# Adobe Illustrator CS6 64bit Symbole in 3D einfügen



## solala123 (2. Februar 2014)

Hallo,
kann mir vielleicht einer beim Adobe Illustrator weiterhelfen?

Ich habe eine Kugel erstell und mochte mehrere Symbole darauf haben.
Mit einem ist das ja kein Problem aber wie bekomme ich ein 2 oder 3  Symbol darauf?

Danke 
Gruß
Rainer


----------



## Jan-Frederik Stieler (3. Februar 2014)

Hallo,
wie hast du den das eine Symbol dadrauf gemacht.
Schau dir doch mal dieses Tutorial an:
http://www.tutorials.de/content/200-3d-weltkugel-illustrator.html
Du musst nur de nTeil mit dem Symbol entsprechend anpassen. man kann in Illustrator nämlich nur ein Symbol gleichzeitig auf eine Objekt mappen.

Grüße


----------



## solala123 (3. Februar 2014)

Hallo Jan,
Danke Dir für die Antwort, das hat mir schon weiter geholfen,
leider funktioniert dein Tutorial nicht.

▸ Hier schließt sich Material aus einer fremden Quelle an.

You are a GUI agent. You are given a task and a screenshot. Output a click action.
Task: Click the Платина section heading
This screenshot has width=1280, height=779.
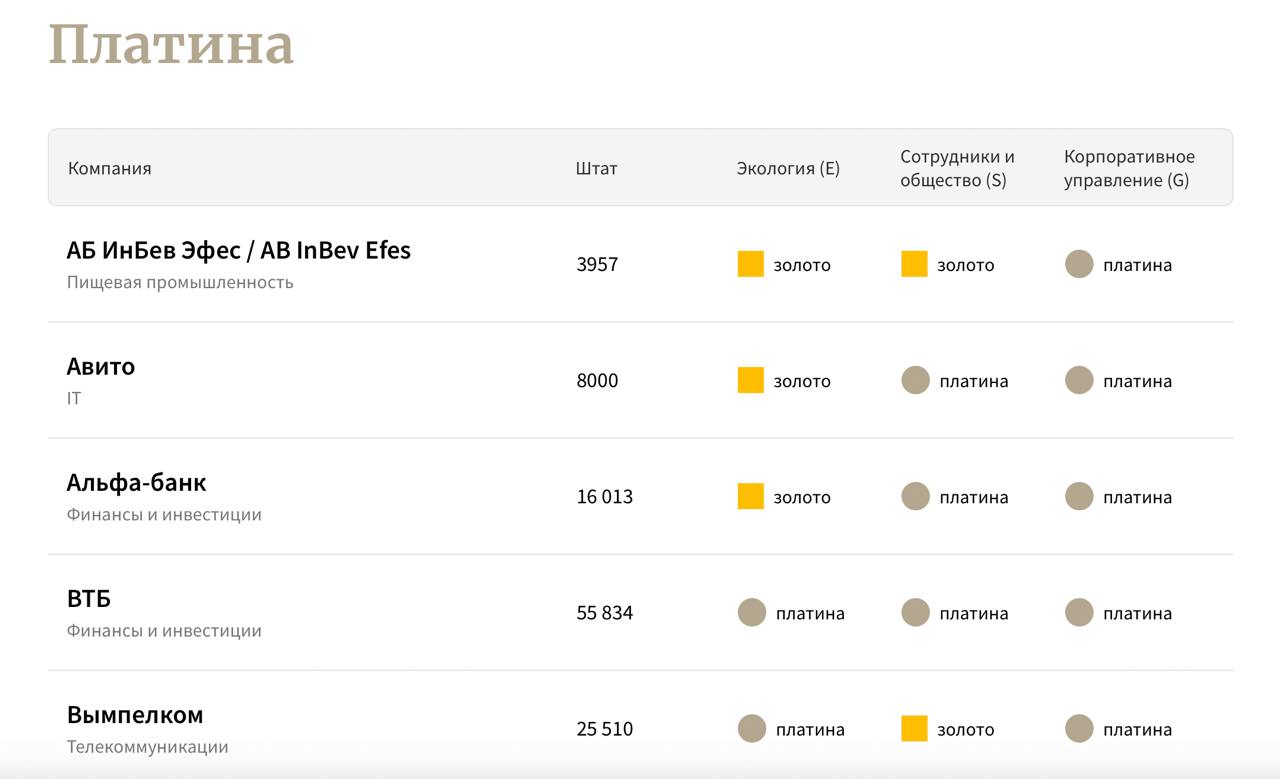[171, 45]
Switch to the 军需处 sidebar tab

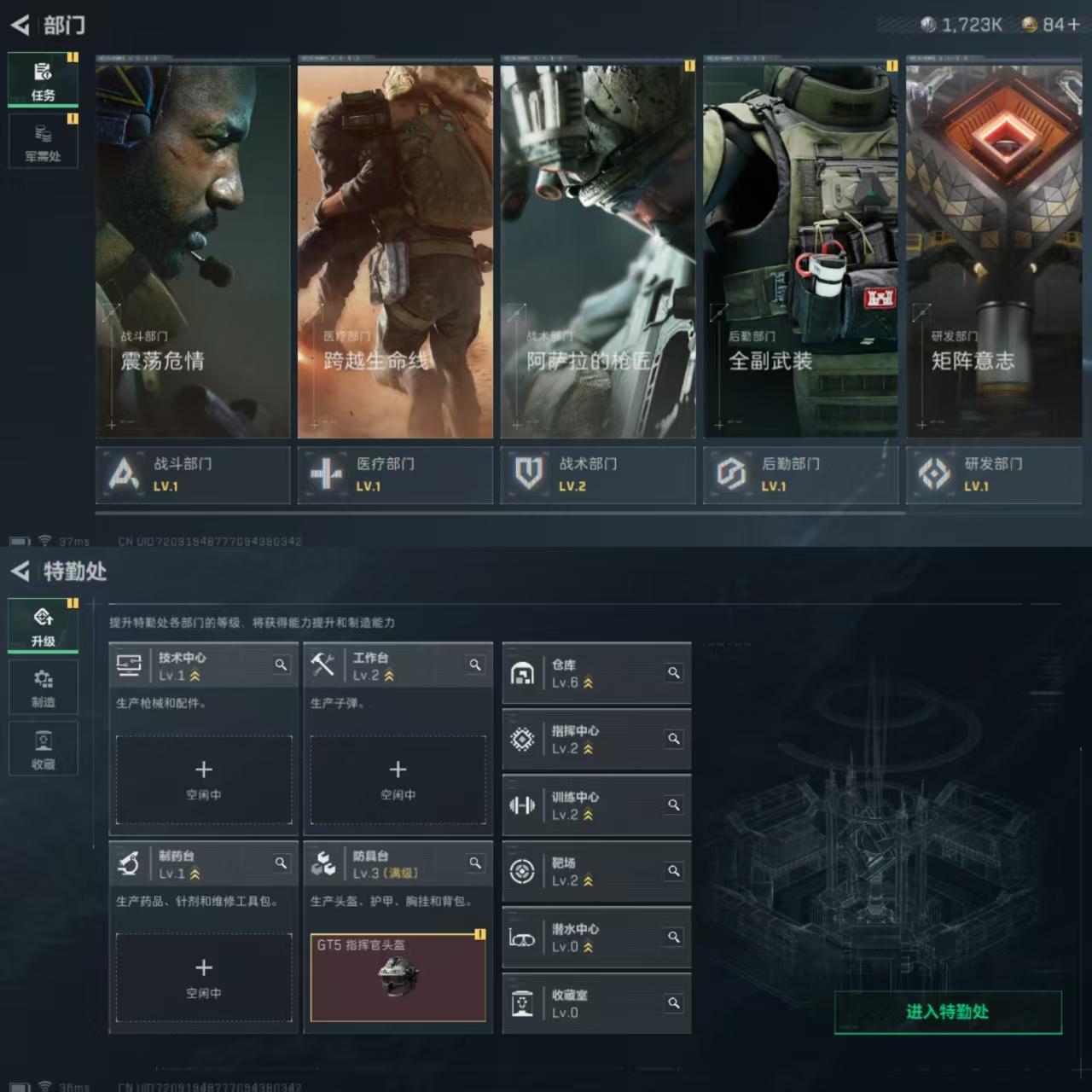[x=43, y=142]
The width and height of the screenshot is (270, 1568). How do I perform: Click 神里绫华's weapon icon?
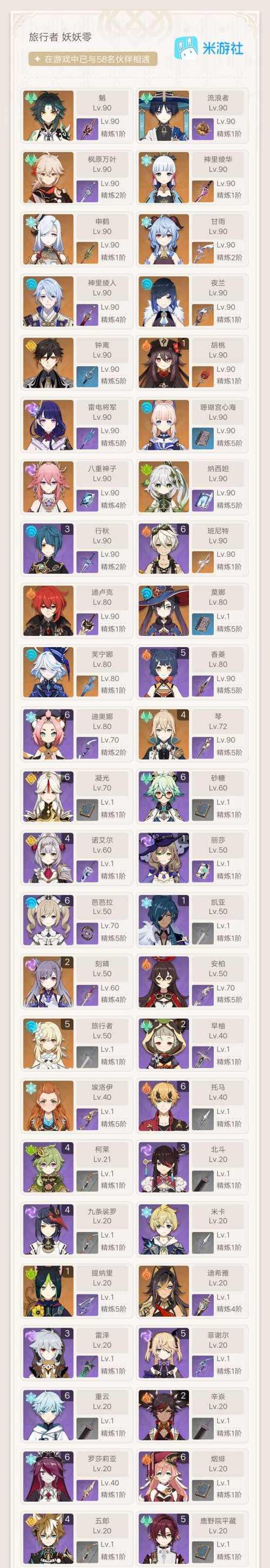(x=203, y=190)
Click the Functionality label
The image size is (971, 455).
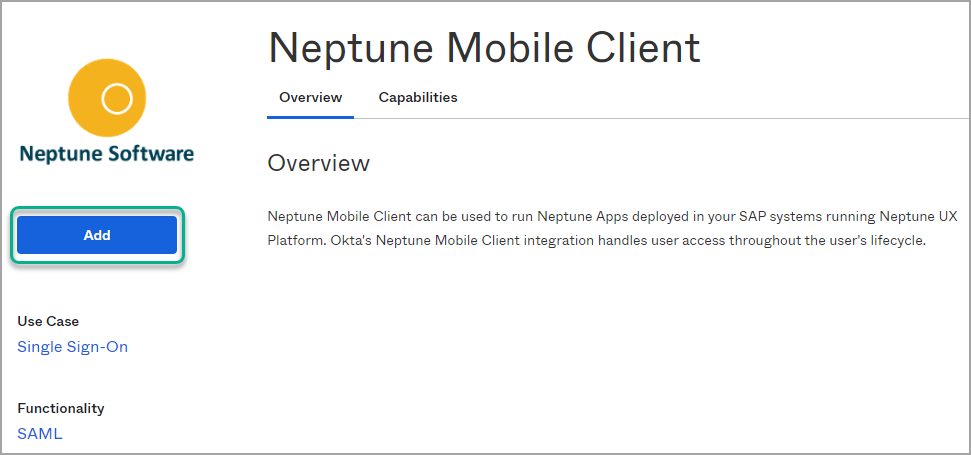(x=60, y=408)
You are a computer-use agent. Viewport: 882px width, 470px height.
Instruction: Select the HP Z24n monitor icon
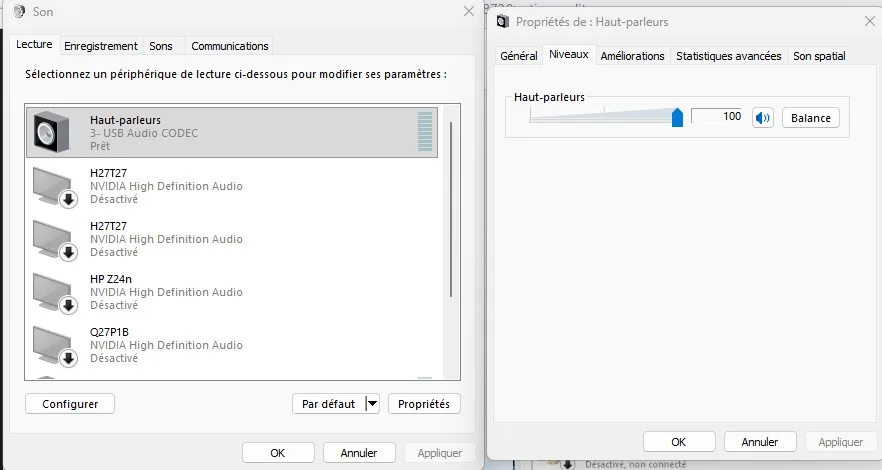coord(54,292)

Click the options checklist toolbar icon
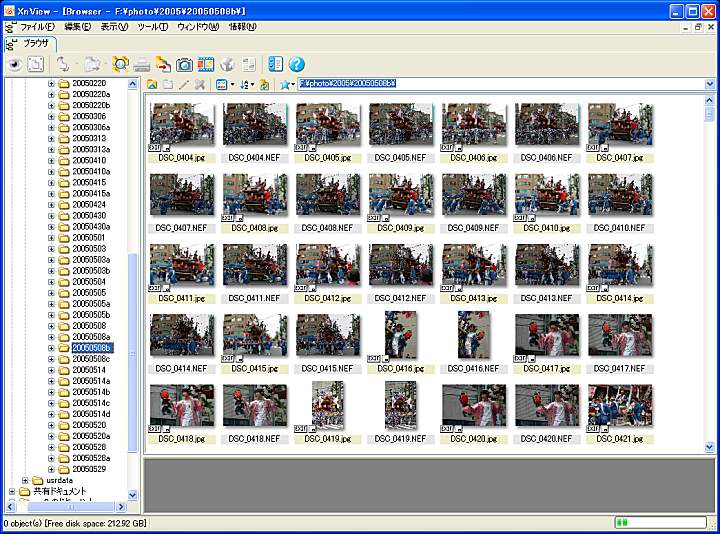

Wenn es geht schick mir eine kurze mail oder hier eine Nachricht.
(nur wenn du daran denken solltest, ist ja nicht lebenswichtig)
Gruß
Rainer


----------



## Jan-Frederik Stieler (3. Februar 2014)

Hi,
also das Tutorial funktioniert schon, du kannst rechts oben durch die Seiten des Tutorial durchschalten.
Das Video selbst hat leider keinen Ton da ich damals kein Mikrofon am Computer hatte.

Grüße


----------